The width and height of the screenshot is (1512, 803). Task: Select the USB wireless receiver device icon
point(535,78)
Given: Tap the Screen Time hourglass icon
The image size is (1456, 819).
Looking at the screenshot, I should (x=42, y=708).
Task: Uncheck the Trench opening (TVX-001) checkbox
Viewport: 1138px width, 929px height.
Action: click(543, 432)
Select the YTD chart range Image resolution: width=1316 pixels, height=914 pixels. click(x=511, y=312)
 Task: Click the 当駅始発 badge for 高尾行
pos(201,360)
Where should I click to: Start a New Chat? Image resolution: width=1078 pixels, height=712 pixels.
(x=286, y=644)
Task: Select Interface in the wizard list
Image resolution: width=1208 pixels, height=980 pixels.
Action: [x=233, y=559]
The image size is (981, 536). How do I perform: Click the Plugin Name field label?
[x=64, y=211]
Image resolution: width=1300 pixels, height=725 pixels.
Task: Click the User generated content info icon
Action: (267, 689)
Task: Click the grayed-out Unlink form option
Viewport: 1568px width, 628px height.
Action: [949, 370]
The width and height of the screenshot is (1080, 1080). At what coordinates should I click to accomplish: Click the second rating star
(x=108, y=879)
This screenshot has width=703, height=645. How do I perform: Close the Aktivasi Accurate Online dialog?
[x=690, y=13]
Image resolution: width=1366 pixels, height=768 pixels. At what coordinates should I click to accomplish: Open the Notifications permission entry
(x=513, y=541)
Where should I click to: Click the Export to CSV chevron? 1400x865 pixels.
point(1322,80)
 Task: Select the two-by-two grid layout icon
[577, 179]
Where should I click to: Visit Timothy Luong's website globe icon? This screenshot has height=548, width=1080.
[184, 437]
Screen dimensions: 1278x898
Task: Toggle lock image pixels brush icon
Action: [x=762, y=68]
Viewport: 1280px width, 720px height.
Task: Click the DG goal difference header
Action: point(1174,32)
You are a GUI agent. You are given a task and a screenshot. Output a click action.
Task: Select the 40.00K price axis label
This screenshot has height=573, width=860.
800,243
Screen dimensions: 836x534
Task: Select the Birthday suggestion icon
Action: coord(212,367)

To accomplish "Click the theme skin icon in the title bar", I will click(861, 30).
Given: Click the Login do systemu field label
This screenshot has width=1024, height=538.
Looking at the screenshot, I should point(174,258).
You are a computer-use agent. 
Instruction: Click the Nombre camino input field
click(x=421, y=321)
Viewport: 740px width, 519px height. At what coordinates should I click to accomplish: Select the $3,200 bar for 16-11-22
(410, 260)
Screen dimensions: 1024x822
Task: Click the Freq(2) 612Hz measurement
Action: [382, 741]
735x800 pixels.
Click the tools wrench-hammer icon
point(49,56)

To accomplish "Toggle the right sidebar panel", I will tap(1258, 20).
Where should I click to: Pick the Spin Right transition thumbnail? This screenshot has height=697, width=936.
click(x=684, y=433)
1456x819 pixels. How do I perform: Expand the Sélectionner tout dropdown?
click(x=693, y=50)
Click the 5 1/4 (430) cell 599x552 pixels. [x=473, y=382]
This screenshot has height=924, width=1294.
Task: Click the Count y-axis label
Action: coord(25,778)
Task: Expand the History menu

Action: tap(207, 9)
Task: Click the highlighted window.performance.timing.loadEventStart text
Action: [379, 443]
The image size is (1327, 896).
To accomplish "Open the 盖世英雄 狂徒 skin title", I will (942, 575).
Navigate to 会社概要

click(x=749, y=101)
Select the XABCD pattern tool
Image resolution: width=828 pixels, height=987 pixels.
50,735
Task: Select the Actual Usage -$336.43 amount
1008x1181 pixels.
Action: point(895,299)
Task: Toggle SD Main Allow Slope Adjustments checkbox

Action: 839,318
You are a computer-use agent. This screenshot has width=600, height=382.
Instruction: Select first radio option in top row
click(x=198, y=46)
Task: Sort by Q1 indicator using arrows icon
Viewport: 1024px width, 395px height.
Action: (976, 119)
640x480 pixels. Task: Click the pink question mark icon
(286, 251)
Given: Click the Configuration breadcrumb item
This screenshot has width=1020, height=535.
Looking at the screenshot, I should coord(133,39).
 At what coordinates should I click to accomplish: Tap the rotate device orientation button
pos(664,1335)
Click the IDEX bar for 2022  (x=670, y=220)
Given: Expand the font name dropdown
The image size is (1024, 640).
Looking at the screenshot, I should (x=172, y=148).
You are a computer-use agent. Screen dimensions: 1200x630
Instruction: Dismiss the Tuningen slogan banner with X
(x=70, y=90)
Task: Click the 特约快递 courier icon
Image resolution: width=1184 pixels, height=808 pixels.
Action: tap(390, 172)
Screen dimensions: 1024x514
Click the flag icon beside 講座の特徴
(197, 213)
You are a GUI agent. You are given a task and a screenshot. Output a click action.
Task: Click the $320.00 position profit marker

━━━━

* What this task involves: Please format every line of the data above as a JSON list of strings, one string per line, and leave out any blank lines.

* Result:
[
  "The width and height of the screenshot is (1512, 803). Task: Select the USB wireless receiver device icon",
  "point(535,78)",
  "Given: Tap the Screen Time hourglass icon",
  "The image size is (1456, 819).",
  "Looking at the screenshot, I should (x=42, y=708).",
  "Task: Uncheck the Trench opening (TVX-001) checkbox",
  "Viewport: 1138px width, 929px height.",
  "Action: click(543, 432)",
  "Select the YTD chart range Image resolution: width=1316 pixels, height=914 pixels. click(x=511, y=312)",
  " Task: Click the 当駅始発 badge for 高尾行",
  "pos(201,360)",
  "Where should I click to: Start a New Chat? Image resolution: width=1078 pixels, height=712 pixels.",
  "(x=286, y=644)",
  "Task: Select Interface in the wizard list",
  "Image resolution: width=1208 pixels, height=980 pixels.",
  "Action: [x=233, y=559]",
  "The image size is (981, 536). How do I perform: Click the Plugin Name field label?",
  "[x=64, y=211]",
  "Image resolution: width=1300 pixels, height=725 pixels.",
  "Task: Click the User generated content info icon",
  "Action: (267, 689)",
  "Task: Click the grayed-out Unlink form option",
  "Viewport: 1568px width, 628px height.",
  "Action: [949, 370]",
  "The width and height of the screenshot is (1080, 1080). At what coordinates should I click to accomplish: Click the second rating star",
  "(x=108, y=879)",
  "This screenshot has width=703, height=645. How do I perform: Close the Aktivasi Accurate Online dialog?",
  "[x=690, y=13]",
  "Image resolution: width=1366 pixels, height=768 pixels. At what coordinates should I click to accomplish: Open the Notifications permission entry",
  "(x=513, y=541)",
  "Where should I click to: Click the Export to CSV chevron? 1400x865 pixels.",
  "point(1322,80)",
  " Task: Select the two-by-two grid layout icon",
  "[577, 179]",
  "Where should I click to: Visit Timothy Luong's website globe icon? This screenshot has height=548, width=1080.",
  "[184, 437]",
  "Screen dimensions: 1278x898",
  "Task: Toggle lock image pixels brush icon",
  "Action: [x=762, y=68]",
  "Viewport: 1280px width, 720px height.",
  "Task: Click the DG goal difference header",
  "Action: point(1174,32)",
  "You are a GUI agent. You are given a task and a screenshot. Output a click action.",
  "Task: Select the 40.00K price axis label",
  "This screenshot has height=573, width=860.",
  "800,243",
  "Screen dimensions: 836x534",
  "Task: Select the Birthday suggestion icon",
  "Action: coord(212,367)",
  "To accomplish \"Click the theme skin icon in the title bar\", I will click(861, 30).",
  "Given: Click the Login do systemu field label",
  "This screenshot has width=1024, height=538.",
  "Looking at the screenshot, I should point(174,258).",
  "You are a computer-use agent. ",
  "Instruction: Click the Nombre camino input field",
  "click(x=421, y=321)",
  "Viewport: 740px width, 519px height. At what coordinates should I click to accomplish: Select the $3,200 bar for 16-11-22",
  "(410, 260)",
  "Screen dimensions: 1024x822",
  "Task: Click the Freq(2) 612Hz measurement",
  "Action: [382, 741]",
  "735x800 pixels.",
  "Click the tools wrench-hammer icon",
  "point(49,56)",
  "To accomplish \"Toggle the right sidebar panel\", I will tap(1258, 20).",
  "Where should I click to: Pick the Spin Right transition thumbnail? This screenshot has height=697, width=936.",
  "click(x=684, y=433)",
  "1456x819 pixels. How do I perform: Expand the Sélectionner tout dropdown?",
  "click(x=693, y=50)",
  "Click the 5 1/4 (430) cell 599x552 pixels. [x=473, y=382]",
  "This screenshot has height=924, width=1294.",
  "Task: Click the Count y-axis label",
  "Action: coord(25,778)",
  "Task: Expand the History menu",
  "Action: tap(207, 9)",
  "Task: Click the highlighted window.performance.timing.loadEventStart text",
  "Action: [379, 443]",
  "The image size is (1327, 896).",
  "To accomplish \"Open the 盖世英雄 狂徒 skin title\", I will (942, 575).",
  "Navigate to 会社概要",
  "click(x=749, y=101)",
  "Select the XABCD pattern tool",
  "Image resolution: width=828 pixels, height=987 pixels.",
  "50,735",
  "Task: Select the Actual Usage -$336.43 amount",
  "1008x1181 pixels.",
  "Action: point(895,299)",
  "Task: Toggle SD Main Allow Slope Adjustments checkbox",
  "Action: 839,318",
  "You are a computer-use agent. This screenshot has width=600, height=382.",
  "Instruction: Select first radio option in top row",
  "click(x=198, y=46)",
  "Task: Sort by Q1 indicator using arrows icon",
  "Viewport: 1024px width, 395px height.",
  "Action: (976, 119)",
  "640x480 pixels. Task: Click the pink question mark icon",
  "(286, 251)",
  "Given: Click the Configuration breadcrumb item",
  "This screenshot has width=1020, height=535.",
  "Looking at the screenshot, I should coord(133,39).",
  " At what coordinates should I click to accomplish: Tap the rotate device orientation button",
  "pos(664,1335)",
  "Click the IDEX bar for 2022  (x=670, y=220)",
  "Given: Expand the font name dropdown",
  "The image size is (1024, 640).",
  "Looking at the screenshot, I should (x=172, y=148).",
  "You are a computer-use agent. Screen dimensions: 1200x630",
  "Instruction: Dismiss the Tuningen slogan banner with X",
  "(x=70, y=90)",
  "Task: Click the 特约快递 courier icon",
  "Image resolution: width=1184 pixels, height=808 pixels.",
  "Action: tap(390, 172)",
  "Screen dimensions: 1024x514",
  "Click the flag icon beside 講座の特徴",
  "(197, 213)",
  "You are a GUI agent. You are given a task and a screenshot. Output a click action.",
  "Task: Click the $320.00 position profit marker"
]